I did not feel that the romantic relationship was strong nor realistic. There is love between the girls at the boarding school. There is friendship then romantic feelings. However, when it comes to the main character and her “love interest”, it does not feel realistic at all. She does not feel anything for her love interest beyond a bit of fear, incomprehension and distrust. The love interest is very cold, distant and borderline mean. So here we have the “dark broody bad boy” trope in a girl who admits later in the novel that “she does all of that because she loves” the heroin.

I tried to love this book, forced myself to read until the end, struggle to not DNF it. The book promised me so much but did not deliver. I tried, it did not make it for me.

3. Cinder, Marissa Meyer

Author: Marissa Meyer
Published: January 2013
Genre: YA Sci-Fi
Pages: 448
Series: The Lunar Chronicles

Plot: 4.5/5
Characters: 4/5
Ending: 5/5

Summary: Humans and androids crowd the raucous streets of New Beijing. A deadly plague ravages the population. From space, a ruthless lunar people watch, waiting to make their move. No one knows that Earth’s fate hinges on one girl. . . .

Cinder, a gifted mechanic, is a cyborg. She’s a second-class citizen with a mysterious past, reviled by her stepmother and blamed for her stepsister’s illness. But when her life becomes intertwined with the handsome Prince Kai’s, she suddenly finds herself at the center of an intergalactic struggle, and a forbidden attraction. Caught between duty and freedom, loyalty and betrayal, she must uncover secrets about her past in order to protect her world’s future.

My review: I have been wanting to start the Lunar Chronicles for a very long time. Renegades was so good that I really wanted to get into more books from Marissa Meyer. I was told however that there was a lot of flourishing in her writing but to be honest, I did not notice.

After two books that were big disappointments, I went onto reading Cinder with absolutely no expectations. It could not be worst that what I had read before. And it was so much better, OMG! I read this book in one day! Knowing that it was a retelling of Cinderella, I expected a lot of cheesy romance and woman on woman’s hate, but no!

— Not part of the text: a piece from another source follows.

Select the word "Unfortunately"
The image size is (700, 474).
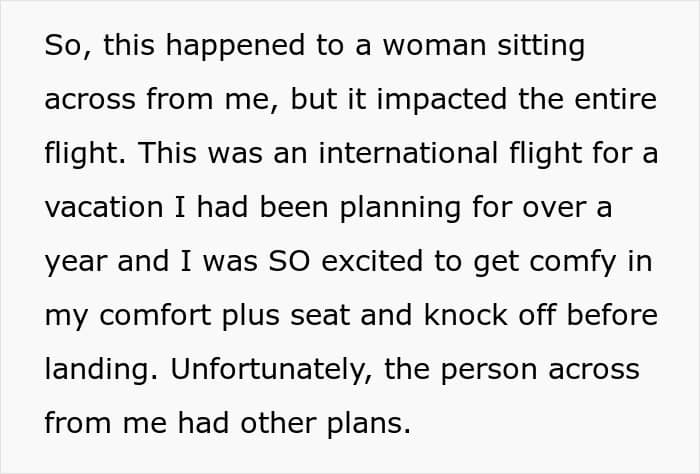point(271,370)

Sure, you still have the hostile relationship with the stepmother and one of the stepsisters. But how refreshing was it to see that the other stepsister was the most adorable to Cinder!

I really love the whole world: the future, New Beijing, cyborgs, etc. I think Cinderella in Sci-Fi is a brilliant idea! The political plot was well-written, intense, full of suspence and had me hooked to the book. I know it is a guilty pleasure for a lot of people and that “you are not supposed to like it” because it is for a much younger audience, but f*ck that! Because I loved it, I have nothing bad to say about it (actually!) and I can’t wait to read the next books in the series!

September 2019

4. The Gilded Wolves, Roshani Chokshi

Author: Roshani Chokshi
Published: January 2019
Genre: YA Fantasy
Pages: 400

Plot: 3.5/5
Characters: 3/5
Ending: 3.5/5

Summary: It’s 1889. The city is on the cusp of industry and power, and the Exposition Universelle has breathed new life into the streets and dredged up ancient secrets. Here, no one keeps tabs on dark truths better than treasure-hunter and wealthy hotelier Séverin Montagnet-Alarie. When the elite, ever-powerful Order of Babel coerces him to help them on a mission, Séverin is offered a treasure that he never imagined: his true inheritance.

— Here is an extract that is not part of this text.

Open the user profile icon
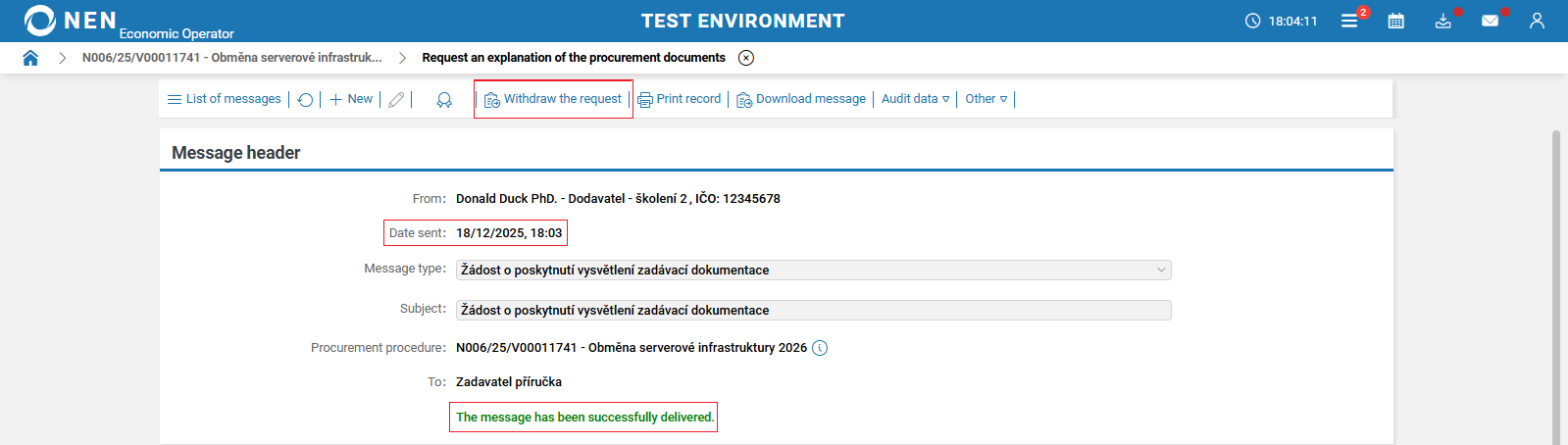The image size is (1568, 445). click(x=1537, y=21)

To hunt down the ancient artifact the Order seeks, Séverin calls upon a band of unlikely experts: An engineer with a debt to pay. A historian banished from his home. A dancer with a sinister past. And a brother in arms if not blood.

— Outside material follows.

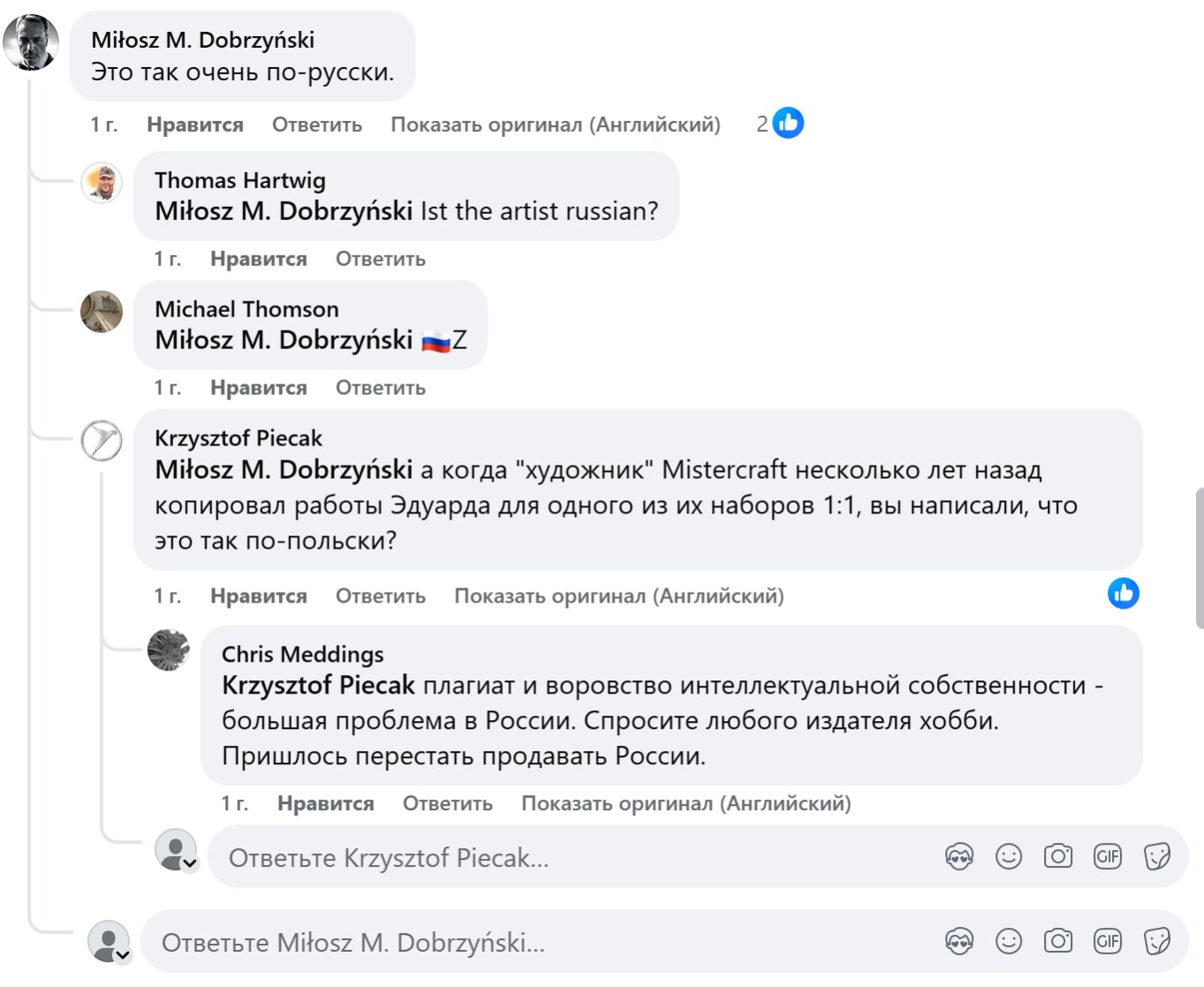
Task: Click like reaction icon on Krzysztof Piecak's comment
Action: pyautogui.click(x=1123, y=594)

Together, they will join Séverin as he explores the dark, glittering heart of Paris. What they find might change the course of history–but only if they can stay alive.

My review: Three things attracted me in this book: the beautiful cover, Paris at the end of the 19th century and the Exposition Universelle. I love the 20s but I am also fascinated by the end of the industrial revolution, with all the new inventions, the buildings and the architecture. Especially in Paris where you then have a mix of very old buildings made of stones with gorgeous molding on large avenues and constructions of steel and glass. 

The premise was promising. There was a lot of mystery around the Order of Babel. A secret society in the likes of the Shadowhunters, the wizarding world in Harry Potter, etc. The book ticked all the boxes for diversity: different nationalities, different skin colors, different religion, different sexualities. Stereotypes of education, jobs and personalities are ditched and we find boys with a lot of emotional depth (i.e. attachments to animals usually associated with girls (all the Disney princesses have a pet companion)), girls that have highly skilled and technical jobs (i.e. engineering, usually given to boys).

However, some aspects disturbed me a bit. A female character who is Indian and a dancer is, to me, very sexualized and seen as a fantasized other by our French hero (not sure if it is on purpose to reflect the reductive thinking of the time). A male character that is so entitled and believe something that his ancestors had, he should have too. Even though that changes slightly at the end.

BUT… no suspence, no mystery, not much action, nothing really thrilling happening. To me, this was a clumsy retelling of an Indiana Jones tale in the Paris of the late nineteenth century. There is a treasure hunt, magic and a lot of obstacles and ennemies. However, despite a very few hurdles along the way, so very easily overcome, our heroes succeed in their quest so so easily. 

I assume there will be a second book as the last chapter ended on quite a big cliffhanger revelation plus a trip to Russia. The adventure is not over. However, the lack of action and the ease with which everything was resolves disappointed me a bit and I am not sure I am willing to take the risk to go through that again with a second book.

5. Sightwitch, Susan Dennard

Author: Susan Dennard
Published: February 2018
Genre: YA Fantasy
Pages: 240
Series: The Witchlands

Plot: 4.5/5
Characters: 4.5/5
Ending: 4.5/5

Summary: Before Safi and Iseult battled a Bloodwitch… Before Merik returned from the dead…

Ryber Fortiza was a Sightwitch Sister at a secluded convent, waiting to be called by her goddess into the depths of the mountain. There she would receive the gift of foretelling. But when that call never comes, Ryber finds herself the only Sister without the Sight.

Years pass and Ryber’s misfit pain becomes a dull ache, until one day, Sisters who already possess the Sight are summoned into the mountain, never to return. Soon enough, Ryber is the only Sister left. Now, it is up to her to save her Sisters, though she does not have the Sight―and though she does not know what might await her inside the mountain.

On her journey underground, she encounters a young captain named Kullen Ikray, who has no memory of who he is or how he got there. Together, the two journey ever deeper in search of answers, their road filled with horrors, and what they find at the end of that road will alter the fate of the Witchlands forever.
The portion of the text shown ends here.